Syawal menggeleng. “Lupa, Kak.”

“Baik. Misalnya kamu ke pantai. Celupkan jari telunjuk ke air laut. Angkat telunjukmu dan biarkan apa yang terjadi pada air di telunjukmu itu. Pasti air itu akan menetes dan mengering terkena sinar matahari. Namun, bandingkan dengan air di laut itu. Kapan ia akan mengering? Begitulah, kenikmatan dunia itu seperti air laut di telunjukmu tadi, sedangkan kenikmatan surga adalah air laut yang tidak akan pernah habis tadi.”

“Mungkin, saudara-saudara kita itu lupa bahwa kenikmatan yang mereka peroleh sesaat hanyalah titipan Allah. Mereka terlalu senang mendapatkan salam tempel yang banyak dari Pakde-Budenya sehingga segala barang yang diinginkan dibelinya. Mereka lupa caranya bersyukur, jadi lupa akan hak saudaranya yang sebenarnya lebih membutuhkan. Adapun orang-orang di pasar malam itu, atau sepasang kekasih di villa sana, mungkin mereka lupa akan kematian. Biasanya, orang akan mati dalam keadaan yang dia cintai. Tentu kita tidak mau kan, mati dalam keadaan cinta akan nikmat dunia?” Sya’ban melanjutkan.

“Wah Dik, terima kasih atas keirianmu pada Bulan Ramadhan, hehe. Orang-orang semangat beribadah pada bulan Ramadhan karena berpegang pada janji Allah yaitu jaminan dilipatgandakannya pahala hingga berakhir surga. Bandingkan dengan bulan lain, apakah juga terdapat janji Allah akan dilipatgandakannya pahala? Sebenarnya ada, bahkan banyak sekali. Namun, karena malasnya mereka mencari ilmu, mereka tidak tahu bahwa bidadari-bidadari surga itu sebenarnya menanti kehadiran manusia. Namun, manusianya sendiri enggan mencari tahu bagaimana cara memasuki surga itu. Mereka juga menganggap bahwa menghidupkan Ramadhan saja sudah cukup.
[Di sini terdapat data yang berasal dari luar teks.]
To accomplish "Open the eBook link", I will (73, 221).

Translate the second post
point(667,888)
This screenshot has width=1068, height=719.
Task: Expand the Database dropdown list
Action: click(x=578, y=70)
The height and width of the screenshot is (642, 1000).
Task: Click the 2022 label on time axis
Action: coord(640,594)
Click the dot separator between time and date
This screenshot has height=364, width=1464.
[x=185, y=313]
Padahal, yang paling penting adalah meramadhan hidup. Anggap saja semua bulan adalah Bulan Ramadhan, sehingga kita selalu bersemangat dalam ibadah dan bertegas diri menjauhi kemaksiatan.” Ramadhan menambahkan.

“Bagaimana Dik? Sudah ya, tidak perlu bersedih hati melihat realita masyarakat kini. Coba kita ingatkan mereka. Minimal, kita mulai dari teman terdekat kita. Kita ingatkan dengan tangan kita. Jika tidak mempan, dengan  lisan kita. Jika tidak mempan lagi, dengan hati kita. Kita doakan mereka supaya mereka segera menyadari dan kembali meramaikan masjid ini.” Sahut Sya’ban.

“Eh, waktu Isya’ sebentar lagi tiba. Ayo siapa ini yang adzan? Saya, Kak Sya’ban, atau kamu, Dik Syawal?” Ramadhan mengingatkan. “Oya, jangan lupa ya, besok mulai puasa Syawal yuk. Meski cuma enam hari, pahalanya seperti kita berpuasa setahun penuh. Masya Allah.”

“Aku aja Kak, yang adzan!” Syawal bangkit dari duduknya dan mengusap air matanya.